A nouveau épinglée, la centrale de Chinon reste sous surveillance renforcée


ORLEANS - La centrale nucléaire de Chinon (Indre-et-Loire) a enregistré des performances décevantes en matière de sûreté et de radioprotection pour la 2e année consécutive et restera sous surveillance renforcée, a déclaré vendredi l'ASN des régions Centre et Limousin.

Dans son rapport la division de l'autorité de sûreté nucléaire (ASN) juge les performances de la centrale en retrait par rapport au reste du parc.

Le site a arrêté de plonger. Nous constatons quelques signes de progrès, mais ils ne sont pas à la hauteur de ce que nous attendions, a précisé le délégué territorial de l'ASN, Nicolas Forray, lors d'une conférence de presse à Orléans à l'occasion de la présentation du bilan 2011 du gendarme du nucléaire pour les régions Centre et Limousin.

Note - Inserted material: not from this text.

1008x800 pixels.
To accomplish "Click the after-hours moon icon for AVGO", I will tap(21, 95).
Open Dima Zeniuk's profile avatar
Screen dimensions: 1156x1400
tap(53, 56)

L'ASN observe notamment un manque de culture des intervenants en matière de radioprotection ainsi que des fragilités du site dans ce domaine.

En conséquence, la centrale Chinon, qui fait partie des deux unités les moins performantes du parc français avec Saint-Alban (Isère), restera sous surveillance renforcée et poursuivra le plan de rigueur mis en oeuvre par EDF depuis 2010.

Vingt-sept inspections de l'ASN ont eu lieu en 2011, et une visite approfondie d'une semaine est prévue en octobre de cette année.

Chinon compte quatre réacteurs à eau pressurisée de 900 MW mis en service entre 1982 et 1987. Le réacteur B2 subira l'an prochain une visite décennale en vue de déterminer la poursuite d'exploitation pour dix ans de plus.

L'ASN rendra par ailleurs début 2013 son avis sur la poursuite d'exploitation de Dampierre 1 (900 MW également), dans le Loiret, qui a subi cette année sa troisième visite décennale.